When I started researching Costa Rican food to make this month, I quickly realised that there are a LOT of essential Costa Rican ingredients that I just can't get my hands on. I started to compile a list of the ingredients that I kept finding in recipes again and again and again. I wish I could have bought and tried all these, but I guess I'll just have to wait until I can finally travel to Costa Rica.
Things I Can't Get Near Me:
I also kept finding recipes online which called for chayote. Not knowing what a chayote was, I put it down on the list and discarded all the recipes. Then, in a stroke of genius which rarely occurs - I thought I might just google chayote to see what it was. To my surprise I discovered that I was actually familiar with it - I just know it by a different name: Choko. You know, these fellas:
I've eaten choko since I was a kid and I've always really liked it, although I know that not everybody is as keen!
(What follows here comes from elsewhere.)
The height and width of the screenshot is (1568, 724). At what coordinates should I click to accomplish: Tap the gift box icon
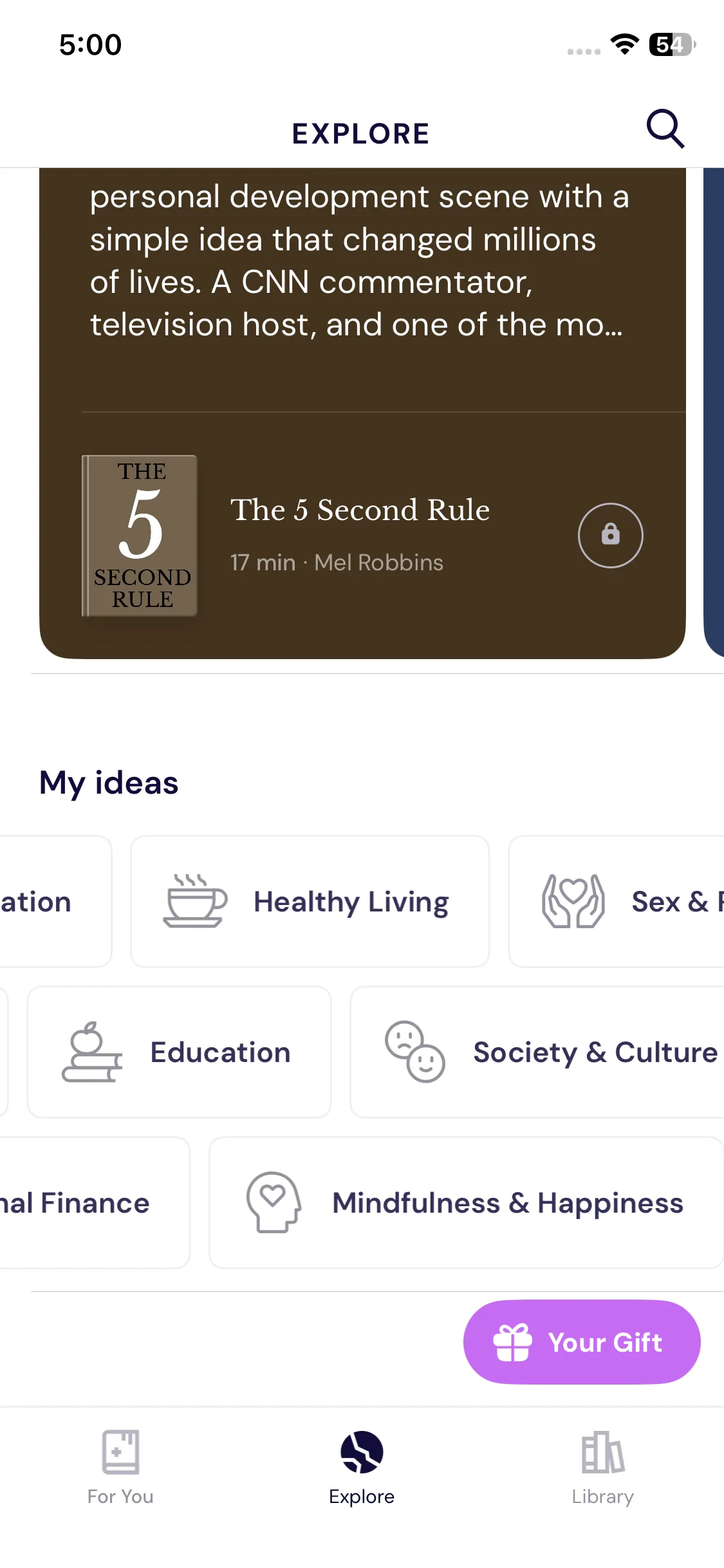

Infact I've heard rumours that McDonald's Apple Pies used to (or still do?) contain quite a lot of choko because the flesh holds it's shape well, has a mild taste and looks pretty similar to apple when cooked. I don't know if that is true, but it sounds pretty plausible to me.
It turns out that chokoes go by many different names. You might also have heard them called Christophenes. In fact according to wikipedia (get your grain of salt ready) it's also known as:
- vegetable pear
- pear squash
- chuchu (in Brazil)
- Centinarja (in Malta)
You certainly learn something every day! So, once I realised that chayotes were actually chokoes and that I could get my hands on them, chayote was back on the menu! I started searching around for a good choko recipe from Costa Rica and ended up being emailed one by an awesome Costa Rican names Kimberly who out of the goodness of her heart took the time to type it all up for a complete stranger. Sometimes the internet reminds you that the world is a wonderful place (even though a lot of the time it reminds you that the world is full of horrible and cruel people).
I changed the recipe very little from the one she sent me. At first glance it looks too simple to be interesting but all I can tell you is that this dish is special. It's so creamy and flavourful that it's impossibly just to eat a little bit, I find myself going back for more and more. Next time I buy chokoes I am definitely going to be making this again with them! Serve with corn tortillas (like everything else in Costa Rica) and chopped coriander to garnish.
3 med-large chokoes (chayotes)
2 tbsp olive oil
2 onions, finely diced
3 garlic cloves, finely minced
1 tsp ground cumin
1/2 tsp ground coriander
Salt and cracked black pepper
1 tin sweet corn kernels, drained (you can also use 1 cup frozen corn, or 1 cob fresh corn)
1/4 cup rice milk
1 tbsp sugar
1. Peel the choko and chop into cubes (NOTE: it is a good idea to use gloves when peeling and cutting choko, as it's juices irritate the skin and leave you with a very unpleasant dry and tight feeling on your hands).
2. Heat the olive oil in a pan and add the onions and garlic, sauté until soft.
3. Add the chopped choko, cumin, corainder, salt and pepper and cover with a lid. Cook over a medium heat for about 10 minutes.
4. Add the corn, rice milk and sugar. Cook, uncovered, until the choko is cooked (it should be tender to pierce but still firm enough to hold it's shape) and the milk has cooked down by about half. Stir well and serve.
Serves 4 with tortillas (and any other accompaniments).
This month I'm featuring lots of delicious food from Costa Rica.